### Text passage
François-Pierre-Bernard Barry (13 May 1813, Marseille – 3 September 1905, Saint-Laurent-du-Var) was a French painter who specialized in maritime scenes.

== Biography ==
He was born to a family of modest means. After completing his primary studies, he worked as a hairdresser for several years, while drawing and painting as a hobby. He eventually decided to enter the École supérieure d'art et de design Marseille-Méditerranée, under the direction of Augustin Aubert. In 1840, at the age of twenty-seven, he moved to Paris and became a student of Théodore Gudin, the noted marine painter.

His origins in Marseille led to him to prefer maritime and nautical scenes, which came naturally to him. Two of his scenes were awarded third-class medals at the Salon, the very same year he first arrived in Paris.

In 1853, he was elected a member of the Académie de Marseille. In 1862, he made an extended trip to Egypt to examine the works at the Suez Canal; travelling in the entourage of Prince Napoléon Bonaparte, Ferdinand de Lesseps and Jules Charles-Roux. He executed several paintings that provide an invaluable record of the canal and life in its vicinity. He made another trip to Egypt in 1865, this time visiting Alexandria, where he mingled with traders from Marseille.

After his retirement to Saint-Laurent-du-Var, he continued to paint landscapes of Provence. In 1882, he was named a Chevalier in the Legion of Honor. After a long period of inactivity, he died at his home, aged ninety-two.

His works may be seen throughout France and at the Dahesh Museum of Art in New York.

### Recorded information
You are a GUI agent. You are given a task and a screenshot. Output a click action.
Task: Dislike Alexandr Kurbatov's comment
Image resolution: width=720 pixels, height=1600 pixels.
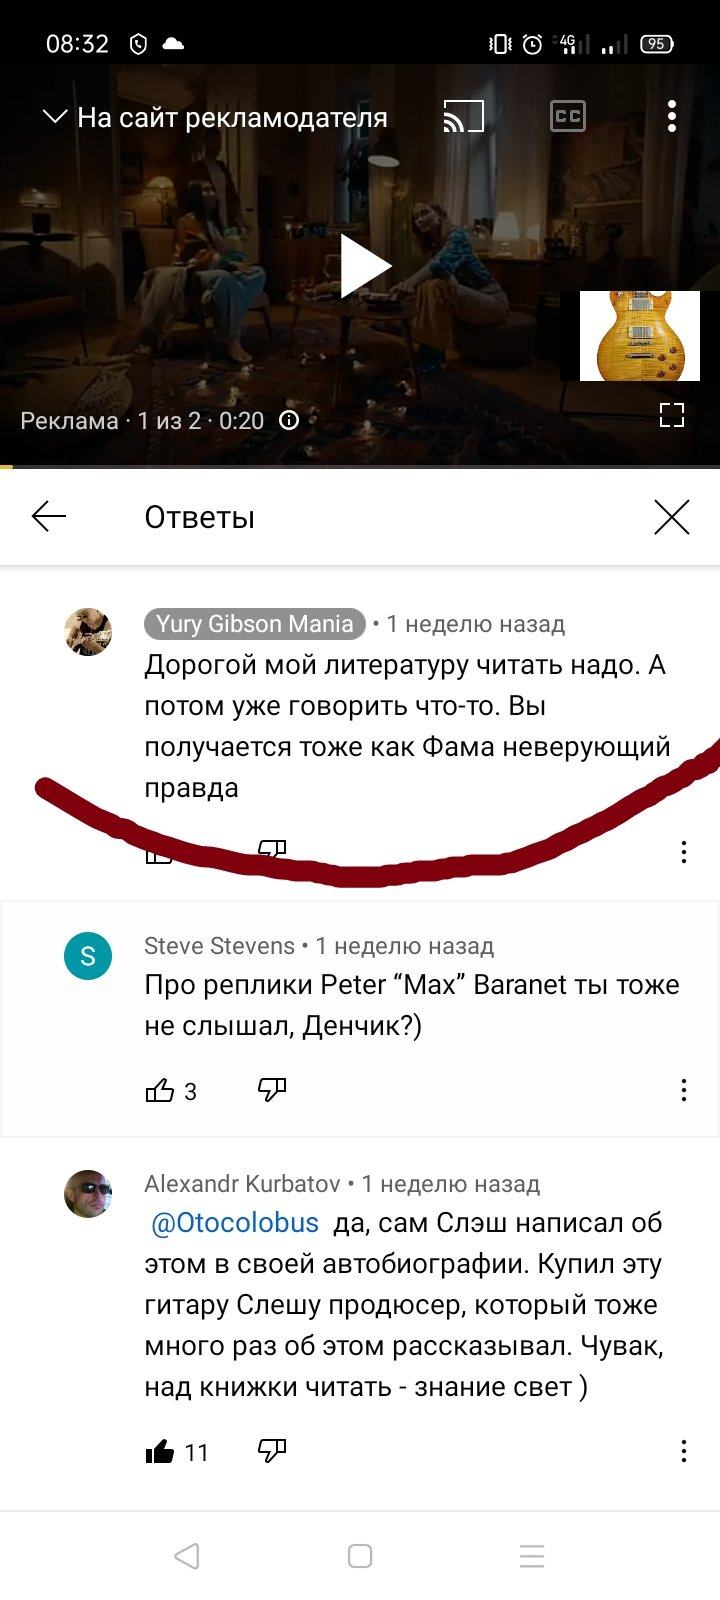point(272,1452)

### Required work
1/ According to the passage on François-Pierre-Bernard Barry, in what year was he elected a member of the Académie de Marseille?
2/ Rewrite as a bulleted list the paragraph of the passage on François-Pierre-Bernard Barry that begins "In 1853, he was elected," keeping its main facts.
3/ Translate this sentence from the passage on François-Pierre-Bernard Barry into French: "In 1882, he was named a Chevalier in the Legion of Honor."

### Responses
1/ 1853

2/
- 1853: Elected a member of the Académie de Marseille.
- 1862: Made an extended trip to Egypt to examine the works at the Suez Canal, traveling in the entourage of Prince Napoléon Bonaparte, Ferdinand de Lesseps and Jules Charles-Roux.
- Produced several paintings that provide an invaluable record of the canal and life in its vicinity.
- 1865: Returned to Egypt, visiting Alexandria, where he mingled with traders from Marseille.

3/ En 1882, il fut nommé chevalier de la Légion d'honneur.